Разве не писал он старого монарха, его распутную, похожую на ястреба жену и развалившегося на камнях, разожравшегося Колбасника Годоя? Писал. А нового венценосца Фердинанда, что разогнал всю эту компанию и сам засел на троне, писал? И не раз! А поехал ли в Сарагосу, отдал ли рулоны полотна на перевязку и написал ли портрет ее героического защитника генерала Палафокса? Да, поехал, отдал, написал. Но орден от французского королишки тоже принял. После чего в ночь на третье мая потащился на холмы, чтоб сделать наброски еще теплых трупов расстрелянных повстанцев, а вдруг пригодится. И пригодилось. Когда позднее ему заказали четыре холста на тему восстания, наброски пришлись в самый раз.

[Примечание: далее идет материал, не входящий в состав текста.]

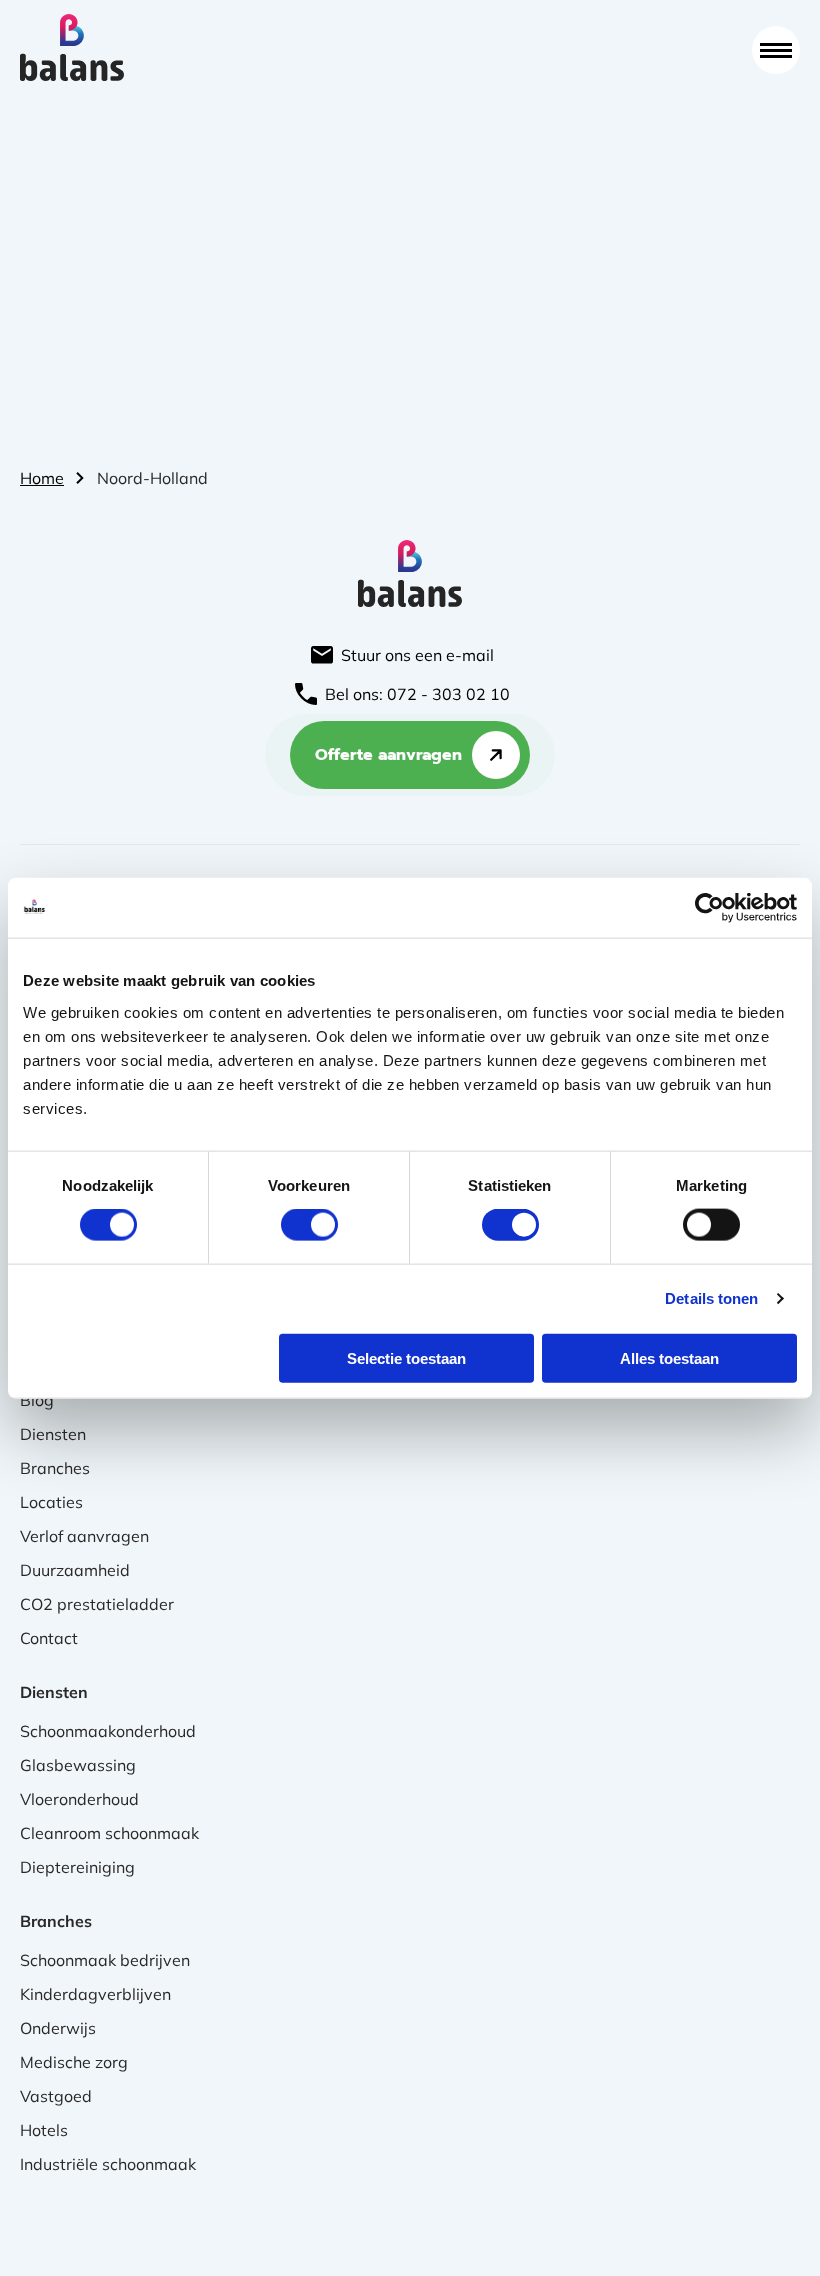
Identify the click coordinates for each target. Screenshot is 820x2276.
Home (42, 478)
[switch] (309, 1225)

Веллингтона, как и Палафокса, тоже написал верхом на коне, впрочем, на холсте с уже начатым и еще даже не просохшим Жозефом Бонапартом. И лишь одно объединяло портреты старой королевы, английского генерала и сарагосского герцога – безнадежный конь. Золотые галуны, кушаки, шарфы, лица, грудь под муслином, шея ощипанной цесарки… все это было выписано, как всегда, безошибочно. Но вот лошади выходили у него как большие собаки.